Researchers have confirmed what parents have found out through hard experience: that removing headlice from their young children is often easier said than done.
But, according to today's British Medical Journal, fine-combing and conditioning wet hair may be a better way of beating the bugs than using over-the-counter chemical treatments.
The old-fashioned method is outdoing insecticides as the lice become increasingly resistant to the treatments that once dislodged them. A trial led by researchers at the London School of Hygiene and Tropical Medicine revealed a success rate of only one in seven for chemicals.
The study looked at 56 children treated using the combing technique in the Bug Buster kit, developed by the charity Community Hygiene Concern, and 70 who had chemicals applied. A check for lice was done two to four days after the end of both treatments. Combing removed infestation in 57% of the first group of children, four times better than the chemicals.

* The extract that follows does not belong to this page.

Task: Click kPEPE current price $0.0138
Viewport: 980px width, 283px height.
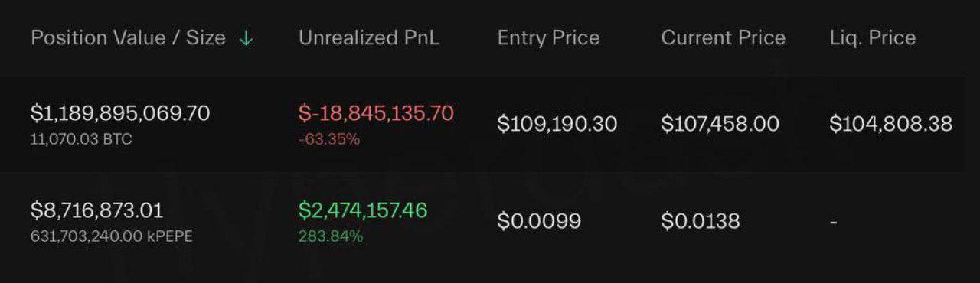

"Millions of pounds are spent each year by parents or through NHS prescriptions on lice treatments and many seem to be virtually useless," said Nigel Hill, who led the study.
Dr Hill said chemicals were effective initially, but resistance developed. "That situation is not going to improve; if anything it will get worse."
He added that there was as yet no product providing "fully effective" control of headlice. Headlice did not pose a medical danger but people could consider them socially distressing or a stigma.